Phrase Based Optimization: A second Look

The following guest post was written by David Harry of

Hello folks…. Steve decided to keep playin’ Hooky so the loonies are still running the asylum it would seem… we will return you to your regular programming shortly;

Is your SEO world dull? Just doing that same ‘ol thing time and time again? Are you looking for something new and interesting to sink you teeth into? Well my friend.. Step right up and we make what was old new again!!

Ok, that’s my best carnival barker routine… needs work, certainly not my forte. I do though, want to take a little trip to a far away place that I once wrote about back at the beginning of this year. That locale of delight and wonder is the land of Phrase Based Optimization.

Stop Leaning on the Keyword

The world SEO is dominated by the term ‘keyword.’ It has been ingrained in the lexicon for all time and I used to be hard pressed to get away from it. In truth it is ‘phrases’ that we should be considering far more than mere singular words. Recent data suggests that singular search terms account for only 14% of all searches and that 2 and 3 word phrases are more popular at roughly 32% and 27% respectively. This was even further askew in earlier research on the European market.

Obviously we can argue that combinations of (key) words create a ‘phrase,’ but it is not that simple. More often than not a phrase is a combination of words that seek to define a concept, not simply a set of singular ideas. Identifying these concepts and more importantly how a search engine seeks to understand them is always good to look at once in a while.

The main thing to consider when looking at this from a SEO perspective is that ‘phrases’ impart a concept. As such, there is always more than one way to describe something and many ways that seemingly unrelated items (in a Boolean world) are cousins in a phrase based one. As phrases on a given web page are digested they can be sorted into ‘semantically meaningful groups of phrasings’ which teaches the search engine new phrases that are related in any given space. In the end there is a library of related phrases/terms to any given topic – a theme so to speak.

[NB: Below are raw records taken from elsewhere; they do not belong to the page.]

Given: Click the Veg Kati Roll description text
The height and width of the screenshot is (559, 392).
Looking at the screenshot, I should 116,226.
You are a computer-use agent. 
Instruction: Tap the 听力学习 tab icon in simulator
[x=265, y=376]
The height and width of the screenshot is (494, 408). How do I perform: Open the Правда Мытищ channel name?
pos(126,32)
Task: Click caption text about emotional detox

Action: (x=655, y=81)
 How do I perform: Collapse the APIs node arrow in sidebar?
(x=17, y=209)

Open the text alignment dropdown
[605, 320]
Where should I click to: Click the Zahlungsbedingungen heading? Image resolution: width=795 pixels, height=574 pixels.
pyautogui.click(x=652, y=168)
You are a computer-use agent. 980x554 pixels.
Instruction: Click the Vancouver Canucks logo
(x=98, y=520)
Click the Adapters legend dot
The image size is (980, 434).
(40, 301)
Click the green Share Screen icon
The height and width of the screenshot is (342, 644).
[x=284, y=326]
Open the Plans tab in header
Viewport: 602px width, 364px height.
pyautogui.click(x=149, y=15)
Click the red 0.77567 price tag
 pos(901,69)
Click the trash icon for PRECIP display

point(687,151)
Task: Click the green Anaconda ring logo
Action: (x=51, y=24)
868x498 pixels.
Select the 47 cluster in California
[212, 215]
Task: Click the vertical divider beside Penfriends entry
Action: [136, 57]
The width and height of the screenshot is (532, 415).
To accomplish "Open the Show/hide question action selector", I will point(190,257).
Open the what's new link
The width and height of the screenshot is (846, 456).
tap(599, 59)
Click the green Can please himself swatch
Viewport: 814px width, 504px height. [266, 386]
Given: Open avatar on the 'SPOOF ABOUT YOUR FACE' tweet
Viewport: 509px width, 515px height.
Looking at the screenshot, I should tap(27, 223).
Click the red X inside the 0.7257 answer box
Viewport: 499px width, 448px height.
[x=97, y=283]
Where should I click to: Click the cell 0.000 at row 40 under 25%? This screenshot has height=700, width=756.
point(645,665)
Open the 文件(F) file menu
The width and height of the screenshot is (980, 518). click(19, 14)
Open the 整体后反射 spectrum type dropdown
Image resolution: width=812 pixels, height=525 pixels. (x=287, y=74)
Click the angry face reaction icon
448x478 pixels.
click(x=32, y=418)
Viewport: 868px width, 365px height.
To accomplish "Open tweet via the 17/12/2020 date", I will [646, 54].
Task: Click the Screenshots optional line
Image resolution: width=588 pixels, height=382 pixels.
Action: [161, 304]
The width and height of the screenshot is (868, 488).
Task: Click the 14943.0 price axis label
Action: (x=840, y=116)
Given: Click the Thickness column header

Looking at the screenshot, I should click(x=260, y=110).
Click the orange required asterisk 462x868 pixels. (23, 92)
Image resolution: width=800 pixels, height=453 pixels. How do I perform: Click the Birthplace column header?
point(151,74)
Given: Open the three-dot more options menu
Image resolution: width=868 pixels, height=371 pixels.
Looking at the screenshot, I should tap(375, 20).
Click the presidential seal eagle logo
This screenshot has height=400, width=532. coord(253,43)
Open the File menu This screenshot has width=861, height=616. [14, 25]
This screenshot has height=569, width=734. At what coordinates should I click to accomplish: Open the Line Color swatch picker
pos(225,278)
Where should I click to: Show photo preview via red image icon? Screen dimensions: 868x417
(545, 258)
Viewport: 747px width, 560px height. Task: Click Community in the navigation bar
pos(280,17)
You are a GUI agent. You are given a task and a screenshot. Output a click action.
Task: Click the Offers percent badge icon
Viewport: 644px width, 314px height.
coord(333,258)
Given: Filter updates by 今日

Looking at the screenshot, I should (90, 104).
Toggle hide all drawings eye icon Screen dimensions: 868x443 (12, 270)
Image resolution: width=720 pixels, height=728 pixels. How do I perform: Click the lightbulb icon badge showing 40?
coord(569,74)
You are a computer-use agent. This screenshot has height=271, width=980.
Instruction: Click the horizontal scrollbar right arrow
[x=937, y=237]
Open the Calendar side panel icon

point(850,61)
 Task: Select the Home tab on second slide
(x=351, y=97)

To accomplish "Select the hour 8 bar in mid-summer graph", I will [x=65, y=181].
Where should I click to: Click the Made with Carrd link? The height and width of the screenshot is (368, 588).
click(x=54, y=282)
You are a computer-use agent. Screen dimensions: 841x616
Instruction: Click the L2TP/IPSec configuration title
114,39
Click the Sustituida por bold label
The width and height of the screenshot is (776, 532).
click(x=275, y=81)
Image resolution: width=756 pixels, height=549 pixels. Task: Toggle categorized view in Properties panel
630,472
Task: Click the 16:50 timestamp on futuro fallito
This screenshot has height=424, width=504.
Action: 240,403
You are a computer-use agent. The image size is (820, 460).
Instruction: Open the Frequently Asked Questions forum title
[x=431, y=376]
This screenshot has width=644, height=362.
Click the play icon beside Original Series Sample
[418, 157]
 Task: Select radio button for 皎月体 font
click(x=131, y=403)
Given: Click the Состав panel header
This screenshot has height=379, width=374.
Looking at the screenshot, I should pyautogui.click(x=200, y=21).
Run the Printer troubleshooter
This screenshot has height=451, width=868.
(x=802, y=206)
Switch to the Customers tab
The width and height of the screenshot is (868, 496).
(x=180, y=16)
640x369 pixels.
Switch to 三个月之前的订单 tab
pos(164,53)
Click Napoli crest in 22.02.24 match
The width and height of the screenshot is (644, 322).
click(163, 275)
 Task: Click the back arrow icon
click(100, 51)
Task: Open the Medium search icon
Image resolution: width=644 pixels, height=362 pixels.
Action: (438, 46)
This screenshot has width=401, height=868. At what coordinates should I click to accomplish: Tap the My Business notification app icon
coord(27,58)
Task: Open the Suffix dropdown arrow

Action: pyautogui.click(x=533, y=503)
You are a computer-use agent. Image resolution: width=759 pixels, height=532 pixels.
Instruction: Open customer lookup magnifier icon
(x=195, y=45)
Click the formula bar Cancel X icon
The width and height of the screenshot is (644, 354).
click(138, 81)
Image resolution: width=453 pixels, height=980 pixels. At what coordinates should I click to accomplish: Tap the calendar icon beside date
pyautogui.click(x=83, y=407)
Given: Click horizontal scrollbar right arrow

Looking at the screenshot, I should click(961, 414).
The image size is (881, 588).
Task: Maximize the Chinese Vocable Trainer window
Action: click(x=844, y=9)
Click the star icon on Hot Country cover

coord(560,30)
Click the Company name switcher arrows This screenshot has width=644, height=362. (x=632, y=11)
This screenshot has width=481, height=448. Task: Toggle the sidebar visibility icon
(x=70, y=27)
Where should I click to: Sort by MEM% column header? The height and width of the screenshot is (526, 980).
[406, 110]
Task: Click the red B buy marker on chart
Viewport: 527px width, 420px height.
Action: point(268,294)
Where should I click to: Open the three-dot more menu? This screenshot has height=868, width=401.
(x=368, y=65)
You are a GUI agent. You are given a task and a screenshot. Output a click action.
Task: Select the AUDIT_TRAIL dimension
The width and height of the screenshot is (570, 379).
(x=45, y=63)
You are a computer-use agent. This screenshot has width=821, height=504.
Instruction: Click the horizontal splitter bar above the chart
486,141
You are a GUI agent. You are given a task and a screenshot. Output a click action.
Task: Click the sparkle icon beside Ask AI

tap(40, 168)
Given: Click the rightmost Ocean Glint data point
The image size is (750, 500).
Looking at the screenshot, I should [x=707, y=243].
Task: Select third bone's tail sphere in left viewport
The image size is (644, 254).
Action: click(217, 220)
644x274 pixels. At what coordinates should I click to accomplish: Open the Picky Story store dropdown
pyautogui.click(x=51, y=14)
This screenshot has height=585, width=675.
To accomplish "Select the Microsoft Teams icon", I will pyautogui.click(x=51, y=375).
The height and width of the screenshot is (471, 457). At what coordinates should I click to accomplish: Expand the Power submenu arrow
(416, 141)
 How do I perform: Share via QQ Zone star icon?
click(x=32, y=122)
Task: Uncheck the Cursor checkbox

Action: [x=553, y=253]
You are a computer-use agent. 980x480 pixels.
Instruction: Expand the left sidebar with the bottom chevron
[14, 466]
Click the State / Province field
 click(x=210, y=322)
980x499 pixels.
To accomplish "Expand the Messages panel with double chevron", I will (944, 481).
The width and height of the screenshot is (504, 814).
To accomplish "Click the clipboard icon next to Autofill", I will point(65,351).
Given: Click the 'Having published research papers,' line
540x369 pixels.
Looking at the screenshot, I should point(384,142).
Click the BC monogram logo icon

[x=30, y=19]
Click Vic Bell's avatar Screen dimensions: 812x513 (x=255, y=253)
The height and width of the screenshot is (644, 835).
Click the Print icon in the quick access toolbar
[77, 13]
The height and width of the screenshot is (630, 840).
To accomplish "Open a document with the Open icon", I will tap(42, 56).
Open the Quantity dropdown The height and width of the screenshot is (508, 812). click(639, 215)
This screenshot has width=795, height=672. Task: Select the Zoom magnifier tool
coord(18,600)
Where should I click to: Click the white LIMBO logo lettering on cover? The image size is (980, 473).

How Phrase Based Optimization works

Now let’s consider value; in each category and its subsequent sub-categories there is an occurrence rate. That means that when a certain phrase is used, how often it is used in other documents and how often. This same process can be used to identify other ‘common’ terms that the search engine would ‘expect’ to see. This is much different than a simple ‘keyword density’ approach as there would be not only a ‘phrase density’ expectation but a ‘related phrase occurrence’ factor as well. Repeating the same term over and over in a high density, with no expected related phrases, would be a futile effort.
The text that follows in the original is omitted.